- **Source text**
"""
* Invalid SACK numbers in NAT'ed packets
@ 2008-04-23 15:22 Leonid Zeitlin
2008-04-23 19:31 ` Jozsef Kadlecsik
0 siblings, 1 reply; 9+ messages in thread
From: Leonid Zeitlin @ 2008-04-23 15:22 UTC (permalink / raw)
To: netfilter
Hi all,
I have the following issue that I need a comment on.
The setup. I have a Linux router with one NIC connected to a LAN and the
other connected directly to a Cisco 800 Series router. The Cisco box is
connected further to the ISP. The Cisco box creates an IPsec tunnel to a
remote site. It also does SNAT on packets coming through it from the LAN to
the remote site. It looks as follows:
LAN -> Linux router -> Cisco (NAT) -> IPsec tunnel -> remote site
The Linux router has the following IP Tables rules:
-A FORWARD -i eth0 -o eth3 -j ACCEPT
-A FORWARD -i eth3 -o eth0 -m state --state RELATED,ESTABLISHED -j ACCEPT
with the default policy for the FORWARD chain being DROP. Here eth0 is the
LAN interface and eth3 is the interface that goes to the Cisco router. Thus
packets coming from the LAN to the Cisco and further to remote site are
allowed, as well as replies to them, but the remote site can't intiate a
connection to the LAN. So far so good, we can connect from the LAN to the
remote site successfully.
The problem. When uploading large files by FTP from the LAN to the remote
site, the connection randomly stalls.
Analysis of tcp dumps shows that some ACK packets coming back from the
remote site are not forwarded by the Linux box from eth3 to eth0.
Apparently, Linux doesn't think they are part of the established connection.
Adding this rule that lets all ACK packets through fixes the problem:
-A FORWARD -i eth3 -o eth0 -p tcp --tcp-flags ACK ACK -j ACCEPT
I want to understand why these ACK packets are not allowed by the original
state match.
"""
- **Required actions**
(a) Answer these questions from the forum post on stalled FTP uploads:
(i) Which interface is the LAN interface on the Linux router?
(ii) What is the default policy for the FORWARD chain?
(iii) Which device performs SNAT on packets going from the LAN to the remote site?
(b) From the forum post on stalled FTP uploads, output verbatim the part that opens with the words containing "Analysis of tcp" and closes with "state match.".

- **Entries**
"""
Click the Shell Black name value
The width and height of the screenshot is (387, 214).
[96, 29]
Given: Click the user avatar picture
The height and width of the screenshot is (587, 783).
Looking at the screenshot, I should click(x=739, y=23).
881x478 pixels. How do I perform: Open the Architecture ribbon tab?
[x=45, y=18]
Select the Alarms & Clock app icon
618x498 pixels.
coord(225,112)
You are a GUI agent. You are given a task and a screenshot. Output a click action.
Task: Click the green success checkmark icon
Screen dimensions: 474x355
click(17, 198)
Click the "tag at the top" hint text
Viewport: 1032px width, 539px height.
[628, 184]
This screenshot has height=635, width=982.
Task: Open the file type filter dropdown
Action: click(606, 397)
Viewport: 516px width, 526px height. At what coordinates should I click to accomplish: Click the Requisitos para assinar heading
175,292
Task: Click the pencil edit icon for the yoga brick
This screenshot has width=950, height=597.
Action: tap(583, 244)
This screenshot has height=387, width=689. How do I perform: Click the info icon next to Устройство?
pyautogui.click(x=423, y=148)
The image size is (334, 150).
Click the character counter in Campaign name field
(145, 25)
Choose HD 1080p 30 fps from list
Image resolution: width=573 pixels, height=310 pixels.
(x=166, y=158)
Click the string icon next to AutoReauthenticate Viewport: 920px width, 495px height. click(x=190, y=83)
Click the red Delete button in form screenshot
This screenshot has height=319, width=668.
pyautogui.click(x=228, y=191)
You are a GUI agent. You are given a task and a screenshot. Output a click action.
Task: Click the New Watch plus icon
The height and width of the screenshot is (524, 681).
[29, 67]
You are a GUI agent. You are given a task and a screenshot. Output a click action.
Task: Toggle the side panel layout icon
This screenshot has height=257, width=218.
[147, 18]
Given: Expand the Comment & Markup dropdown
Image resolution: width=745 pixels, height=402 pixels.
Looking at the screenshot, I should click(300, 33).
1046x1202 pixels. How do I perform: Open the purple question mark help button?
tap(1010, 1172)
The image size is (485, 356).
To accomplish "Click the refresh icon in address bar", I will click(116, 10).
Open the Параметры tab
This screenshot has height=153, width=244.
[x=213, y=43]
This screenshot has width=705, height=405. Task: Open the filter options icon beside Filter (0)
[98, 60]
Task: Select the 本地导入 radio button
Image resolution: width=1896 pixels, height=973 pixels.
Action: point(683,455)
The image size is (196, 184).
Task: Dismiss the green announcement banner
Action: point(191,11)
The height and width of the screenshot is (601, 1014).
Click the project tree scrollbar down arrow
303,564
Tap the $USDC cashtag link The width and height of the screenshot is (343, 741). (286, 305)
"""
- **Responses for each task**
(a)
(i) eth0
(ii) DROP
(iii) The Cisco box (a Cisco 800 Series router)

(b)
Analysis of tcp dumps shows that some ACK packets coming back from the
remote site are not forwarded by the Linux box from eth3 to eth0.
Apparently, Linux doesn't think they are part of the established connection.
Adding this rule that lets all ACK packets through fixes the problem:
-A FORWARD -i eth3 -o eth0 -p tcp --tcp-flags ACK ACK -j ACCEPT
I want to understand why these ACK packets are not allowed by the original
state match.